Bisnis.com, JAKARTA – Jumlah penawaran pada lelang Surat Utang Negara (SUN) Selasa (2/3/2021) besok akan menjadi indikator permintaan investor terhadap obligasi pemerintah Indonesia di tengah tren kenaikan imbal hasil US Treasury.
Pada lelang Selasa besok, pemerintah Indonesia menetapkan target indikatif sebesar Rp30 triliun, lebih sedikit dibandingkan target pada lelang-lelang sebelumnya di level Rp35 triliun.
Lelang tersebut dilangsungkan di tengah pelemahan yield obligasi benchmark Indonesia dengan tenor 10 tahun ke level 6,76 persen pada Jumat lalu. Hal ini terjadi seiring dengan naiknya imbal hasil obligasi AS atau US Treasury.
Adapun, lelang surat utang Indonesia tengah memasuki tren negatif, dimana bid-to-cover ratio pada lelang terakhir turun menjadi 2,1 kali, level terendah sejak Oktober 2020. Selain itu, dua dari empat lelang yang telah diselenggarakan tahun ini gagal mencapai target indikatif.
Rates Strategist DBS Bank Ltd. Eugene Leow mengatakan, jumlah penyerapan yang lebih kecil memang masuk akal mengingat kondisi yield yang sedang fluktuatif.

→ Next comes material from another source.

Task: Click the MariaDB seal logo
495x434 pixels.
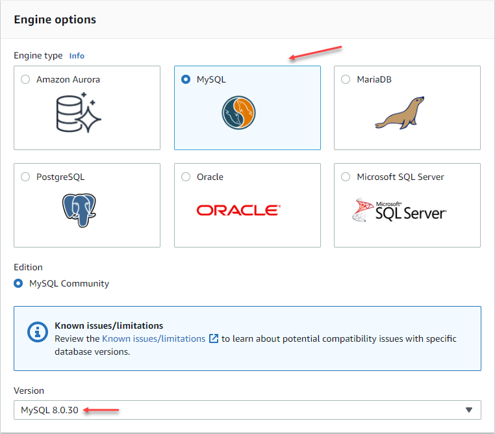Action: pyautogui.click(x=400, y=113)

"Dengan keadaan saat ini, investor cenderung lebih berhati-hati untuk menaruh dananya," kata Leow dikutip dari Bloomberg.
Kendati pergerakan yield US Treasury mulai menurun sejak Kamis lalu, sejumlah investor meyakini tren tersebut masih akan berlanjut seiring dengan pemulihan ekonomi global.

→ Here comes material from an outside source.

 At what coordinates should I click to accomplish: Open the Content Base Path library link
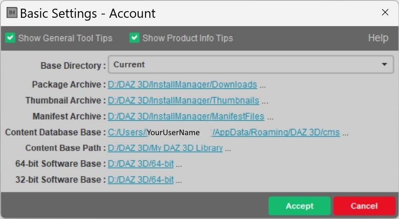point(165,148)
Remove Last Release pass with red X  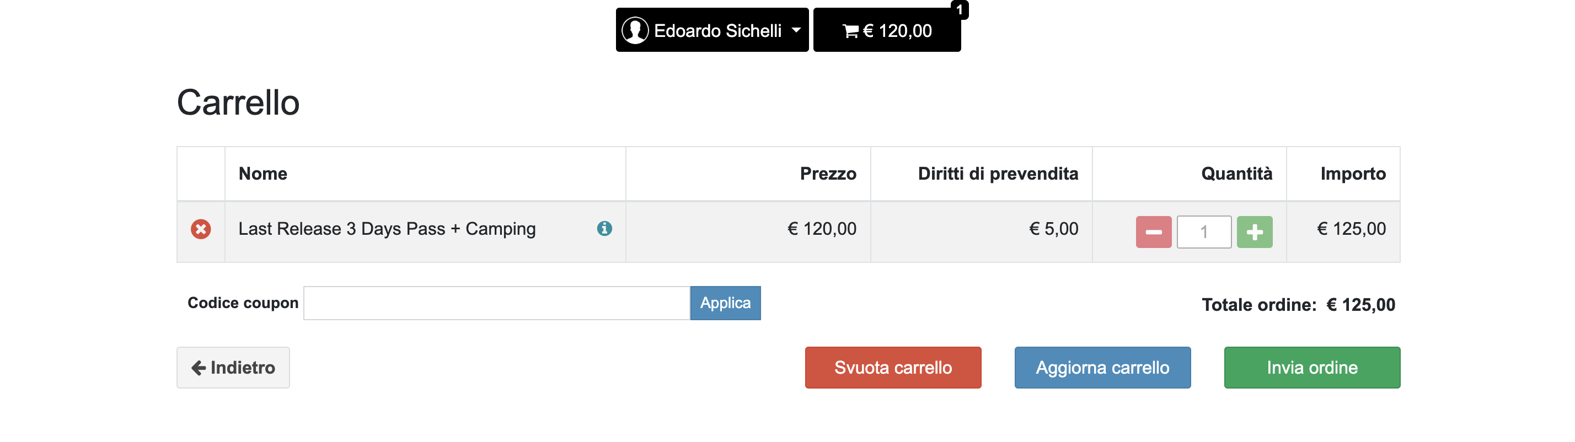[201, 229]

Hal ini terlihat dari aliran dana asing Indonesia yang mencatatkan outflow pada Februari 2021,atau pertama kali sejak September lalu.
Sementara itu, pemerintah Indonesia berencana untuk mengurangi penyelenggaraan lelang SUN dengan memanfaatkan dana anggaran yang tidak terpakai sekitar Rp80 triliun - Rp100 triliun. Meski demikian, sejumlah analis menyatakan langkah ini belum tentu efektif.
Head of Fixes Income Research Maybank Kim Eng Securities Pte., Winson Phoon menuturkan, pengurangan penerbitan surat utang tidak cukup untuk membatasi dampak kenaikan yield US Treasury. Pasalnya, tren kenaikan imbal hasil ini tidak hanya terjadi di Indonesia, tetapi secara global.
"Mengingat Bank Indonesia telah mengambil peran signifikan sebagai backstop buyer, kebijakan ini kemungkinan tidak akan berdampak banyak," pungkasnya.